Saint Ignatius of Loyola (1491- July 31, 1556) fought several battles as a soldier. In 1521, he was struck by a cannonball in the legs. He underwent several surgeries without anaesthetics. At a point, he was asked to prepare for death. However, on June 29, 1521, the feast of Saints Peter and Paul, he began to improve. Ignatius started to read the lives of the saints and Christ. Among his profound realizations was that some thoughts brought him happiness and others sorrow and that two powerful forces were acting upon him. Evil brought him unpleasant thoughts while God brought him happiness. He discerned God's call, and began a new way of life, following God instead of men. On March 25, 1522, he entered the Benedictine monastery. His time in prayer and contemplation helped him to understand himself better. He also gained a better understanding of God and God's plan for him. He became friends with Peter Faber and Francis Xavier while at school in Paris and led them in his spiritual exercises. Other men soon joined their exercises and became followers of Ignatius. Pope Paul III received the group and approved them as an official religious order in 1540. Ignatius was elected as their first leader. They called themselves the Society of Jesus. Some dubbed them “Jesuits” in an attempt to disparage them. By virtue of their good work the label lost its negative connotation. The order was responsible for much of the work of stopping the spread of the Protestant Reformation. They advocated the use of reason to persuade others and combat heresy. Ignatius was beatified by Pope Paul V on July 27, 1609 and canonized on March 12, 1622. He is the patron saint of the Society of Jesus, soldiers, educators and education.[1]
Topic: Value of the Treasure/Pearl.
Today’s gospel consists of two parables about the kingdom of heaven, treasure hidden in a field and pearl of great value. The person who discovered the hidden treasure in his joy went and sold all that he had and bought the field. Likewise, the merchant who found the pearl of great value sold everything he had and bought it.

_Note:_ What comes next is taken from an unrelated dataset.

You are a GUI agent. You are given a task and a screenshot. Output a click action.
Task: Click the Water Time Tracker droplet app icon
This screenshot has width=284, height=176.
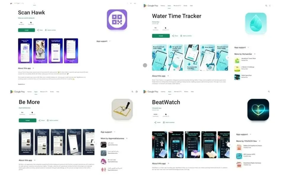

The value of the treasure and the pearl that made both men put all their eggs in one basket is worth meditating on. Saint Paul writes,
...I regard everything as loss because of the surpassing value of knowing Christ Jesus my Lord. For his sake I have suffered the loss of all things, and I regard them as rubbish, in order that I may gain Christ (Phil 3:8).
We recall that these parables are about the kingdom of heaven. The actions of those men in the two parables and that of Saint Paul among so many others tell us that the true value of the treasure and the Pearl is beyond measure. Saint Paul also writes, “What no eye has seen, nor ear heard, nor the heart of man conceived, what God has prepared for those who love him” (1Cor 2:9). It worth sacrificing for but it must be total, cf. Matt 19:21; Lk 14:26.
We all have two options, sacrifice everything and inherit eternal possession beyond measure or hold firm to any transient possession and forfeit eternal possession beyond measure. Saint Ignatius of Loyola sacrificed everything and followed Christ with his whole heart.
Bible Reading: 1Cor 2:6-16; Phil 3:4-11.
Thought for today: There are much more in heaven.
Let us pray: Lord, give us the guts to forfeit everything, even our lives for your sake – Amen.
Saint Ignatius of Loyola – Pray for us.